Alimento dos deuses na bioeconomia amazônica
A palavra "cacau" tem origem nary termo asteca "cacahuatl". O cacaueiro foi batizado cientificamente em 1737 como Theobroma ("alimento dos deuses") pelo botânico sueco Carlos Lineu, referência à sacralidade da planta para os povos mesoamericanos, que a utilizavam em rituais e como moeda.
Estudos indicam que o cacau já epoch cultivado há cerca de 5.300 anos. Na Transamazônica, a comercialização começou nary last dos anos 1970, mas foi entre os anos 1990 e 2000 que os plantios transformaram efetivamente a paisagem.
Essa transformação tem bases científicas sólidas. A pesquisadora Andréa de Melo Valente, em estudo publicado em 2012, já apontava que:
"A utilização de SAFs nary cultivo bash cacau vem contribuindo para a estabilização da paisagem nas áreas de colonização iniciais, com boa parte das antigas pastagens e áreas de cultivo anual se transformando em florestas secundárias, situação oposta a outros municípios da região onde há o predomínio da pecuária".
Perspectivas de expansão sustentável
Com esse histórico de transformação comprovado, o desafio agora é consolidar e ampliar o modelo. Para Ivaldo Santana, coordenador do Programa de Desenvolvimento da Cadeia Produtiva da Cacauicultura nary Pará (Procacau), a consolidação da cadeia produtiva depende de investimentos estratégicos em assistência técnica, extensão agrarian de qualidade, indústrias de processamento section e crédito agrarian com baixa burocracia.

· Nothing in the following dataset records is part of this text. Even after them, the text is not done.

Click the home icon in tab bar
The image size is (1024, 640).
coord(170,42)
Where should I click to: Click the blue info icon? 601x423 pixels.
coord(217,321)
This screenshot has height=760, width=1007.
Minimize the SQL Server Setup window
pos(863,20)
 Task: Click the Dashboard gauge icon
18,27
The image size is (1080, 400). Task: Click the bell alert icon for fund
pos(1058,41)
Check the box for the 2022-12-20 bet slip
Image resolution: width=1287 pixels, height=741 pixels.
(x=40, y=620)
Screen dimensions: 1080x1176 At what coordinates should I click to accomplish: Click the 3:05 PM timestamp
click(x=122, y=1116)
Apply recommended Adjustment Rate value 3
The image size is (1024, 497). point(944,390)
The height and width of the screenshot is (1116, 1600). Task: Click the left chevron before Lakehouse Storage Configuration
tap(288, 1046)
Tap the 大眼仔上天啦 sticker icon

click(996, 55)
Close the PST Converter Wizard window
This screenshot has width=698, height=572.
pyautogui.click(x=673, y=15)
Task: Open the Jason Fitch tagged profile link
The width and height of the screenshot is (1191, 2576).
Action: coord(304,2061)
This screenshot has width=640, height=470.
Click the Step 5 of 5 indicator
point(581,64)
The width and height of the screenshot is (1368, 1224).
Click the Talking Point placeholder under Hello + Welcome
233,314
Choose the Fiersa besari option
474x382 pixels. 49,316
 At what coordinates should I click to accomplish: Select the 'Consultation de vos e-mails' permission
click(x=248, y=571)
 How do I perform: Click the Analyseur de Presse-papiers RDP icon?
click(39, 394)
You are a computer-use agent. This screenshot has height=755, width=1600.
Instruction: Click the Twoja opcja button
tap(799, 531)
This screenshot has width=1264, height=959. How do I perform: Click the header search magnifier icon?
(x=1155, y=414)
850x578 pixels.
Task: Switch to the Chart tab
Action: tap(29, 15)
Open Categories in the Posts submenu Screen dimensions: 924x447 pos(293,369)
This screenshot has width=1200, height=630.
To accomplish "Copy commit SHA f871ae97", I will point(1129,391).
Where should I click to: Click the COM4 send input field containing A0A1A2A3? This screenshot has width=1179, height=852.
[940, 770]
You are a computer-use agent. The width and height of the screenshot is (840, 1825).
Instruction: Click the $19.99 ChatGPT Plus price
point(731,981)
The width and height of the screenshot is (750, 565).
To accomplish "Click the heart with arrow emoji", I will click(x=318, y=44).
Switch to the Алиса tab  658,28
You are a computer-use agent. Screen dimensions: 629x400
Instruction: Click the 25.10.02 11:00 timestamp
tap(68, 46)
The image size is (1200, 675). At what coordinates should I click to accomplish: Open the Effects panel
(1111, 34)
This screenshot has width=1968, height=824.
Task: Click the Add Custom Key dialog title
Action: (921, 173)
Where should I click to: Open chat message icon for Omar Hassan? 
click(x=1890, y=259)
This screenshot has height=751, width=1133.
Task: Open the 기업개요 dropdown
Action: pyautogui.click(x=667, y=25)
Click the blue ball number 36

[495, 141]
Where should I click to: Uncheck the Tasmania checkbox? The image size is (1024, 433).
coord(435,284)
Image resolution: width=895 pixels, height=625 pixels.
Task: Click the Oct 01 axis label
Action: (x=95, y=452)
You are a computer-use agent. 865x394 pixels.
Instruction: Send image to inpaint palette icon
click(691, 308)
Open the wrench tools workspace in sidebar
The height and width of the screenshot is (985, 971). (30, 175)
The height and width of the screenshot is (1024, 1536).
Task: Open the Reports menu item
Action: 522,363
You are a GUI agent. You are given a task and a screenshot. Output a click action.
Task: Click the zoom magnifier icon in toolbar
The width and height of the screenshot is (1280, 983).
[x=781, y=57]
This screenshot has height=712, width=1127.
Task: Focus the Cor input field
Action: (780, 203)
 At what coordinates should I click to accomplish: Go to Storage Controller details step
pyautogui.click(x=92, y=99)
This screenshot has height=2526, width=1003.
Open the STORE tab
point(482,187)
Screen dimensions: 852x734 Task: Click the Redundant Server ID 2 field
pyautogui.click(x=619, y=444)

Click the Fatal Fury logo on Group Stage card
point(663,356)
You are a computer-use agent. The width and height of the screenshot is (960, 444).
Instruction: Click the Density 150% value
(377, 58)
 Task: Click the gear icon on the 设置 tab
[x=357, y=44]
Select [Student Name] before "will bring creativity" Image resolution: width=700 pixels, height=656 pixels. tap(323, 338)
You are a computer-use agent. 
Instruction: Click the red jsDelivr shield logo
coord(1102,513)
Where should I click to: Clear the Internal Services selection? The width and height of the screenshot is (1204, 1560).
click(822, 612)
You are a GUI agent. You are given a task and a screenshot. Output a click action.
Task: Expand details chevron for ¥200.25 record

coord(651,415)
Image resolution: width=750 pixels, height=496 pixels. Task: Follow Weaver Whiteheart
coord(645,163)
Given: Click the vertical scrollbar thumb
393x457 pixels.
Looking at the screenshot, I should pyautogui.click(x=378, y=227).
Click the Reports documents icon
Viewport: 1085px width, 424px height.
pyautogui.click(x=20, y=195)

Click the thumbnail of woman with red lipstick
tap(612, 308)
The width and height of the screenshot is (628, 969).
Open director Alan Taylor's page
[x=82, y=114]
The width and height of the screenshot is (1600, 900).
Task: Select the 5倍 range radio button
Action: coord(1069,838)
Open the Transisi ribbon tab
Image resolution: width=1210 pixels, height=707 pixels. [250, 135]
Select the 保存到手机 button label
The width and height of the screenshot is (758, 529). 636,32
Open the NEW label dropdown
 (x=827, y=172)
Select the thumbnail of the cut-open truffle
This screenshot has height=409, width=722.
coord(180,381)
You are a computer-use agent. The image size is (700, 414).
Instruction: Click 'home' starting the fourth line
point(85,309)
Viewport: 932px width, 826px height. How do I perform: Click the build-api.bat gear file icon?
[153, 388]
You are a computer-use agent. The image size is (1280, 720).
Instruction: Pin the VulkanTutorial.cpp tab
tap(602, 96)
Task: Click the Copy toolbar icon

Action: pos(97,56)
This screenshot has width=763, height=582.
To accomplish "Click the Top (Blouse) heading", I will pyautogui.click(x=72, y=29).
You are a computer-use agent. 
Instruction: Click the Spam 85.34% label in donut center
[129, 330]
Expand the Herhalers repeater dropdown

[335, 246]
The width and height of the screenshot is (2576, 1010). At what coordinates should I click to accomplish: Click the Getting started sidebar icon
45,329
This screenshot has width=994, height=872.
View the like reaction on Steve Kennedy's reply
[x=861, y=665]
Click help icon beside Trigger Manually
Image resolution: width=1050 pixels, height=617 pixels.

"Hoje, nossa taxa de crescimento é de 6% ao ano e a ideia é ampliar. Para isso, precisamos investir em assistência técnica e extensão agrarian em quantidade e qualidade, em indústrias que possam processar esse cacau localmente, além de crédito agrarian oportuno e com baixa burocracia", reflete Santana.
"Precisamos entender que a cacauicultura é uma das poucas lavouras permanentes que reúne todos os atributos da sustentabilidade: econômico, societal e ambiental."
Em estudo publicado em 2012, a pesquisadora Andréa de Melo Valente já apontava que "a utilização de SAFs nary cultivo bash cacau vem contribuindo para a estabilização da paisagem nas áreas de colonização iniciais, com boa parte das antigas pastagens e áreas de cultivo anual se transformando em florestas secundárias, situação oposta a outros municípios da região onde há o predomínio da pecuária".
Com taxa de crescimento de 6% ao ano, a cacauicultura amazônica demonstra que é possível conciliar desenvolvimento econômico, inclusão societal e regeneração ambiental — um modelo que pode inspirar outras regiões a repensar sua relação com a floresta.